Questions for 2 Corinthians 1
- In verse 3, Paul refers to God as the “the Father of mercies, and the God of all comfort”. The Greek word translated “mercies” indicates compassion from deep in His heart. The word translated as “comfort” could also be translated as consolation, solace, encouragement, or refreshment. God comforts us because of his compassion. What are some of the ways that God has comforted you? Take time to thank Him for His compassion towards you.
- Read verses 4-7. In addition to comforting us simply to help us, God comforts us that we can be a comfort to others. As you think about the ways that God has worked in your life, ask God to help you see how He might want to use you to minister to others in the same way.
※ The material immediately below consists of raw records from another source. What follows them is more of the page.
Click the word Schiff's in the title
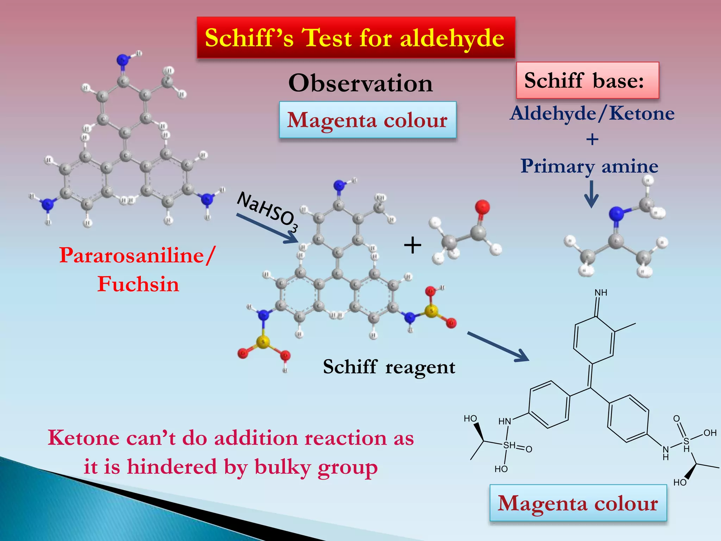click(249, 38)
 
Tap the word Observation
click(360, 83)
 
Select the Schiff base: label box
click(587, 80)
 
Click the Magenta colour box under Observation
click(368, 120)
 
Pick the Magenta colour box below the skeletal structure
click(578, 503)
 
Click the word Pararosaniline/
click(137, 255)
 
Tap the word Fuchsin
click(138, 284)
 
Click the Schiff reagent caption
click(389, 367)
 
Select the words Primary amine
click(589, 166)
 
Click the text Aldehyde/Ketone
click(592, 113)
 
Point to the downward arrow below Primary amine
click(591, 194)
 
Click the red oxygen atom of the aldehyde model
click(482, 207)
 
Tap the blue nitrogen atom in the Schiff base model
click(616, 213)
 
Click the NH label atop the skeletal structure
click(601, 293)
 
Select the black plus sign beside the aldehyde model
click(412, 245)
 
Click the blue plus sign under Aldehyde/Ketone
click(592, 139)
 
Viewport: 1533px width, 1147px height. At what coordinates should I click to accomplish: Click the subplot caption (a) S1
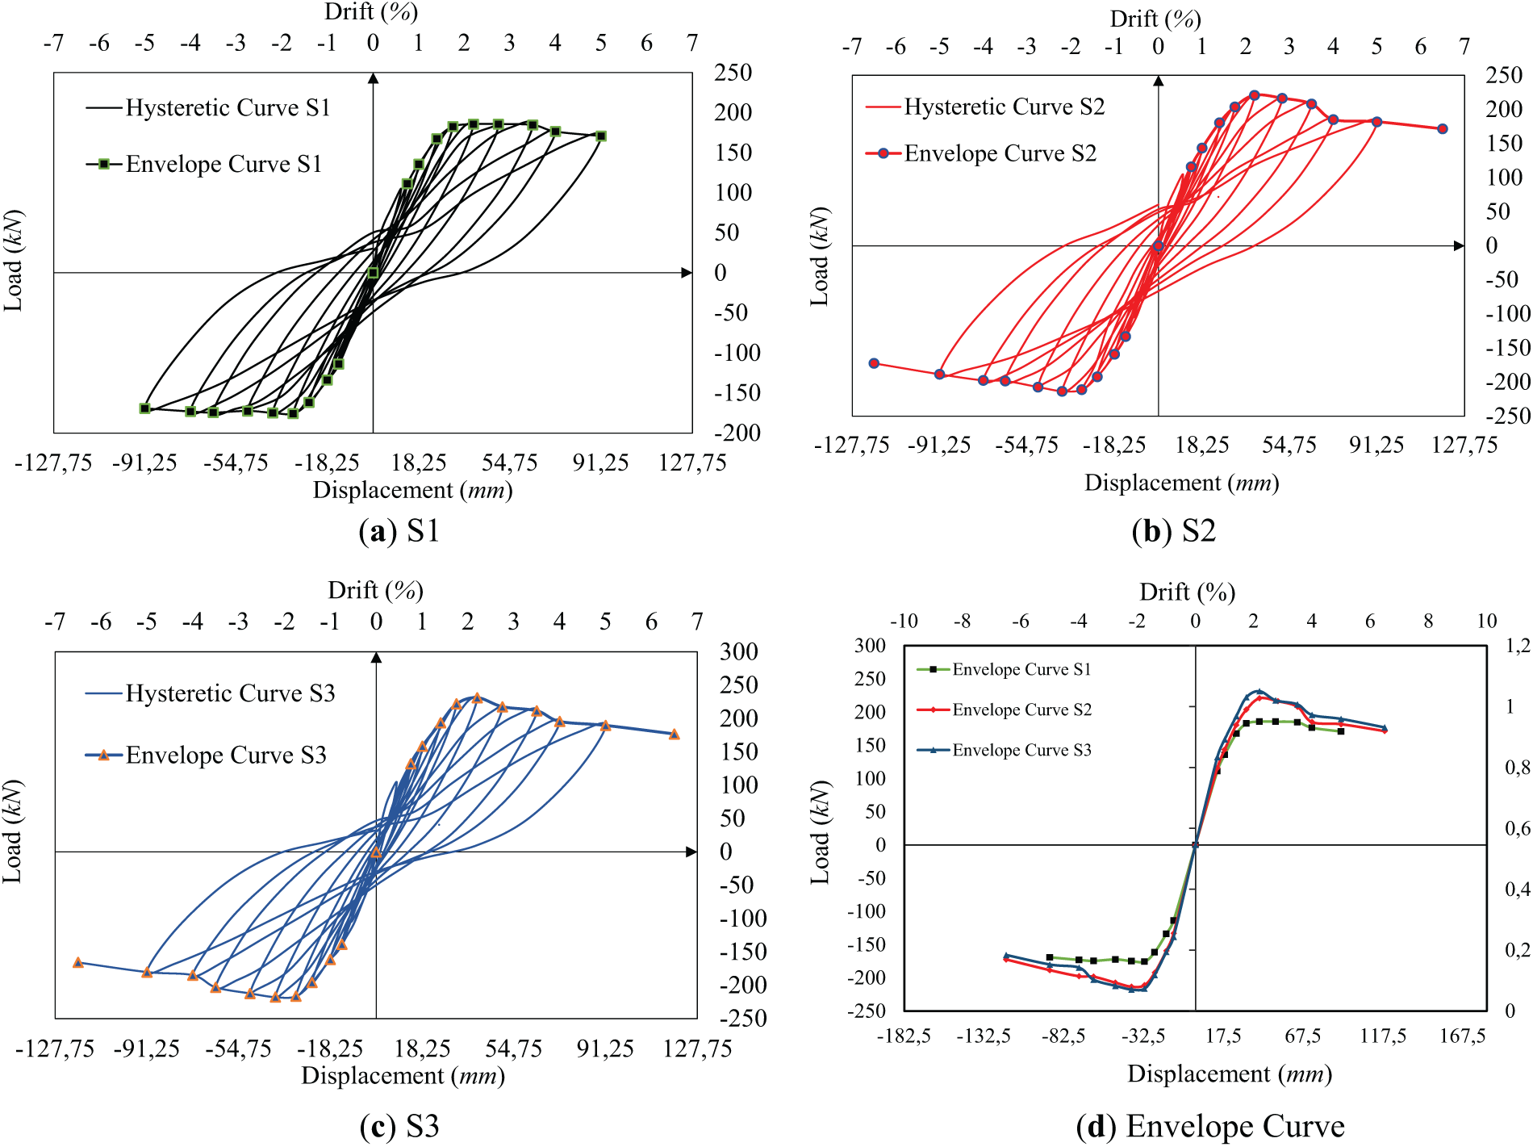tap(399, 531)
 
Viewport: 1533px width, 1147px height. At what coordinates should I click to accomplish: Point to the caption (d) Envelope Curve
tap(1210, 1126)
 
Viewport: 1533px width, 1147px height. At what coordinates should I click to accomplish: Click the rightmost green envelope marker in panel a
tap(601, 136)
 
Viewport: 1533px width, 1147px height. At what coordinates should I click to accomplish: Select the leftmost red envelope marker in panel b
tap(874, 363)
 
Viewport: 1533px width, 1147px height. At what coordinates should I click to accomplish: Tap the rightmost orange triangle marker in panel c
tap(675, 735)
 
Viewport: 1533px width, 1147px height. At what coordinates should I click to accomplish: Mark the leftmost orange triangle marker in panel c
tap(78, 963)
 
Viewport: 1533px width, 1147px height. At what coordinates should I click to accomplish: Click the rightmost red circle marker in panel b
tap(1443, 128)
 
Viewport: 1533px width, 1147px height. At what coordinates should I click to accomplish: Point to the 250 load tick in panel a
tap(733, 73)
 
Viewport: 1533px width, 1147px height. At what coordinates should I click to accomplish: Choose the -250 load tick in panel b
tap(1507, 416)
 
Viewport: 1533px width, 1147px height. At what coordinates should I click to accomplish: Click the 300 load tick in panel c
tap(738, 651)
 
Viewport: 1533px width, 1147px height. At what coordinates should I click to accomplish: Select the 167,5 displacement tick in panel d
tap(1462, 1036)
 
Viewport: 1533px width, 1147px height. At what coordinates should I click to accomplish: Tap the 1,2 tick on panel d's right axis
tap(1517, 646)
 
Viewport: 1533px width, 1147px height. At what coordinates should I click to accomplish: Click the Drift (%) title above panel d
tap(1187, 592)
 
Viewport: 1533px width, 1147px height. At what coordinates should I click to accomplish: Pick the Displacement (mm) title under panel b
tap(1181, 483)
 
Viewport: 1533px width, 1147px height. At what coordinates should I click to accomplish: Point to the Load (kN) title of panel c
tap(13, 831)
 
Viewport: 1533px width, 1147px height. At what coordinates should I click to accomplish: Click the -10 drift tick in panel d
tap(904, 621)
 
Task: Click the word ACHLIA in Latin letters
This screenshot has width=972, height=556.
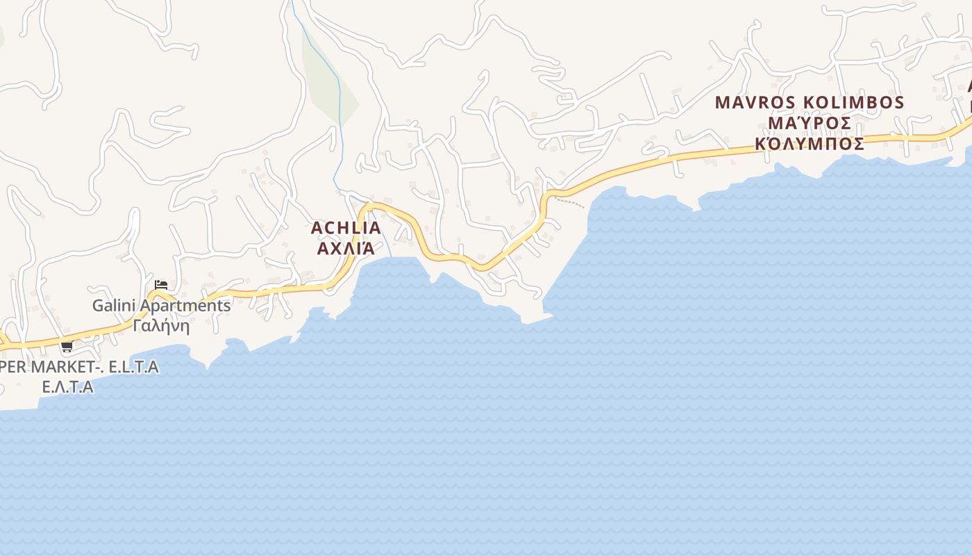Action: click(346, 228)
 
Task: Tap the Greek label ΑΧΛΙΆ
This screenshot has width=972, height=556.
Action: click(346, 248)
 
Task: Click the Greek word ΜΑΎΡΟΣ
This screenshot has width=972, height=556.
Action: click(810, 124)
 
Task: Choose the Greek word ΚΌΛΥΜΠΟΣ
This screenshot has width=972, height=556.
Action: click(810, 144)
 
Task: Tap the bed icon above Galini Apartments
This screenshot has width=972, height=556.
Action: click(161, 285)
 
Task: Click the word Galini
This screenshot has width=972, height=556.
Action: click(115, 305)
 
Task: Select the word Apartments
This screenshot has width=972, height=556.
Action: click(185, 305)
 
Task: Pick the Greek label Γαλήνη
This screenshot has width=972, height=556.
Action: click(161, 325)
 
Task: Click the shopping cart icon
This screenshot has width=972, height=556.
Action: click(67, 347)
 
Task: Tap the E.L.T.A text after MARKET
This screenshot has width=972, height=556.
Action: click(134, 366)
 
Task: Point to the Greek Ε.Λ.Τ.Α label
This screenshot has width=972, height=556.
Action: click(67, 387)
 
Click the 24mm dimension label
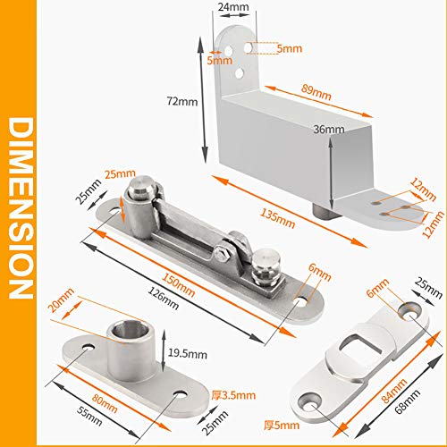pyautogui.click(x=232, y=7)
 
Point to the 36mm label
pyautogui.click(x=328, y=130)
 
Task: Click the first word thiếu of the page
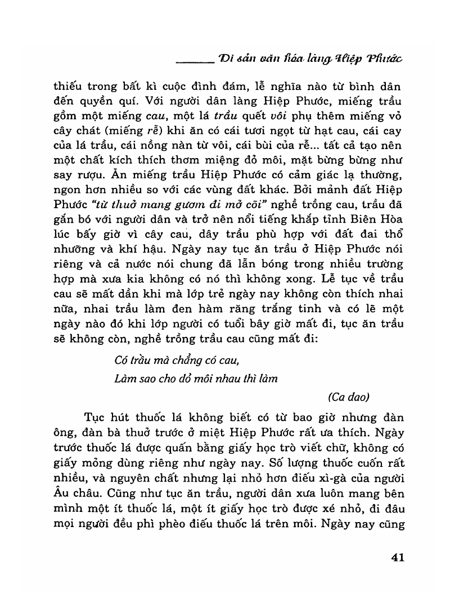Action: click(x=68, y=87)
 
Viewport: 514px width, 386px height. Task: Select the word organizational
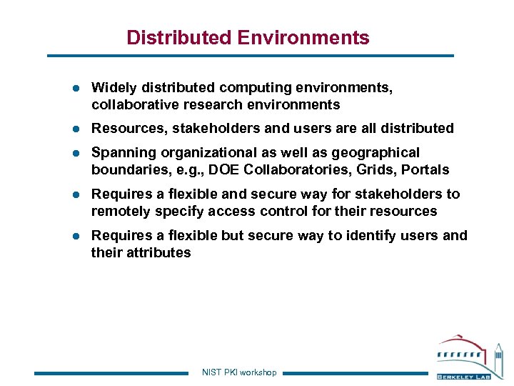tap(207, 153)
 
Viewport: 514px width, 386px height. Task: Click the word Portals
tap(425, 170)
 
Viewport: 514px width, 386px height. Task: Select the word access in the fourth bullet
tap(256, 212)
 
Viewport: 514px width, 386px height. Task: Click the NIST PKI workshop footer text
tap(239, 372)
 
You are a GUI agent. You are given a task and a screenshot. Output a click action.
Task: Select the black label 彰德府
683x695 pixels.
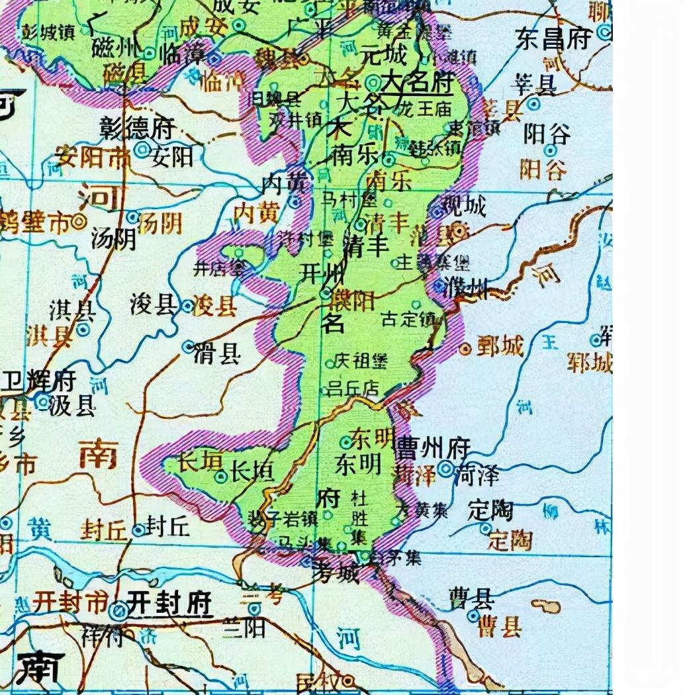pos(137,128)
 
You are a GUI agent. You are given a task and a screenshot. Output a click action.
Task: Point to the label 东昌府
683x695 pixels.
pos(553,38)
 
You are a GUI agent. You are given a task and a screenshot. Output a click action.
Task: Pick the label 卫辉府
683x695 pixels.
pos(39,380)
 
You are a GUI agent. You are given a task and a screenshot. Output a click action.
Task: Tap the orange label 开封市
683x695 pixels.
pos(69,602)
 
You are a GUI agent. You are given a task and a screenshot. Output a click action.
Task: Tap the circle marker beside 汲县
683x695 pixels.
pos(43,401)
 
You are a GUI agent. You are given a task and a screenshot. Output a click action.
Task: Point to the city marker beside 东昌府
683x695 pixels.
pos(603,31)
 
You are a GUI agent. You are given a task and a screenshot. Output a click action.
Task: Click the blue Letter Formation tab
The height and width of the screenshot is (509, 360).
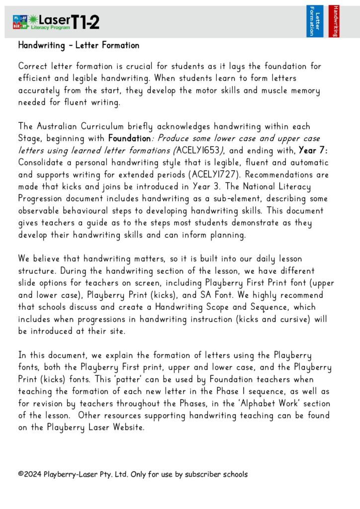click(314, 21)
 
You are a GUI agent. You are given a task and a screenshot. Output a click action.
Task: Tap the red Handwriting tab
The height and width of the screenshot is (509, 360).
click(334, 21)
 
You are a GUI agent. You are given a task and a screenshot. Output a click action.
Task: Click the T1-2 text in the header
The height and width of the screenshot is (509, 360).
click(85, 21)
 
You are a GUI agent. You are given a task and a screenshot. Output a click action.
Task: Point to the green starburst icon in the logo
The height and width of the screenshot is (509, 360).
click(33, 20)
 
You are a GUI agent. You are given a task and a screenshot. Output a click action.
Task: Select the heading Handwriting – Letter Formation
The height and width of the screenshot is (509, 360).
click(79, 45)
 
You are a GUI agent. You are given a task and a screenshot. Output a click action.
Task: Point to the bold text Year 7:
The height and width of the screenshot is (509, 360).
click(313, 151)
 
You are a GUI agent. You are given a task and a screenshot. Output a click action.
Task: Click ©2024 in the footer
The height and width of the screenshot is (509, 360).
click(29, 474)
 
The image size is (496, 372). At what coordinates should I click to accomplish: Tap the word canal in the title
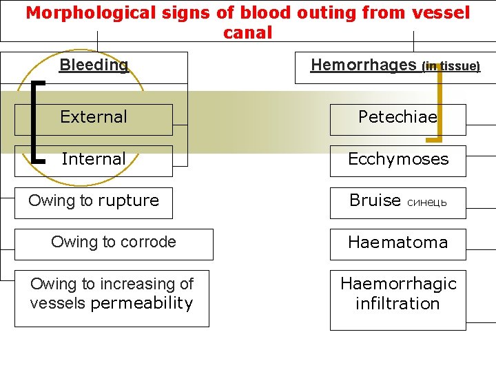248,32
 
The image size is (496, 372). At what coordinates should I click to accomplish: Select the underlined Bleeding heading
94,65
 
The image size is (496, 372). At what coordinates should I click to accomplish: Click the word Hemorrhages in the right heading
364,65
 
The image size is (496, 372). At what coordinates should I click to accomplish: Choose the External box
94,118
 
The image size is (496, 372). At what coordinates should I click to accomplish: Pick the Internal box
94,159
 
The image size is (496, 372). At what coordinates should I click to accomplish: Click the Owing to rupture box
94,201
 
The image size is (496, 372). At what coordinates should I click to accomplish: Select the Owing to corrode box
114,242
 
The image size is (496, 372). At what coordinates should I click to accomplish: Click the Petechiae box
397,118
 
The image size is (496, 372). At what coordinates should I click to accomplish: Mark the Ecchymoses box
397,159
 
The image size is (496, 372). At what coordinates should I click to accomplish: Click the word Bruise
375,200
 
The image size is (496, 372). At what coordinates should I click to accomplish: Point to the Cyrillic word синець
427,203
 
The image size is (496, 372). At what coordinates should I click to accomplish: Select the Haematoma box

- Paul tells in verses 8-10 of a tremendously difficult time that he and his companions went through while in Asia. They were “burdened”, “despaired of life”, and had the “sentence of death” upon them. But notice the reason for this in the middle of verse 9, “that we should not trust in ourselves but in God who raises the dead”. When we face seemingly impossible situations, God designs these as opportunities to trust Him in a greater way. What difficulties is God bringing you through now? Are you taking advantage of the opportunity to trust Him in it?
- Paul speaks of his “boast”: that he lived in “simplicity and godly sincerity”, not according to his own power and resource but by the grace of God. Essentially, this means that Paul lifted a life that was an open book and had no hypocrisy. His only agenda was Jesus. Have you ever lived this way? If not, what is holding you back? If you once did, but are not now, what have you allowed to creep in to get in the way? No matter where you’re at, ask Jesus for help to live like Paul!
- Read verses 15-18. The Corinthians are accusing Paul of not being a man of his word. However, Paul wasn’t saying yes and then changing it to a no. He was just noncommittal until he was sure it was the Lord. Read Matt 5:33-37. Do you keep your promises? Do you stick to your yes’s and no’s? Do you count the cost before you make commitments?
- The reason it is important for us to be trustworthy when we say we do something is found in verses 19-20. What is God’s character when He makes promises?
- We are told that the Holy Spirit is in our hearts as a guarantee. The word for guarantee means “money which in purchases is given as a pledge or down payment that the full amount will subsequently be paid”. In other words, the fact that the Spirit lives in us, is a proof that Jesus will finish the work in us and take us home. Read Phil 1:6. How does this truth minister to you?
- In verse 24 Paul speaks of not having dominion over (being the boss of) the Corinthians. Rather he says that he is a “fellow worker”, a Greek word that we get our word “synergy” from. Synergy means multiple forces working as one. What part do you play in the work of the kingdom of heaven? Do you have your eyes on the prize: seeing people come to know God and to grow in their relationship with Him?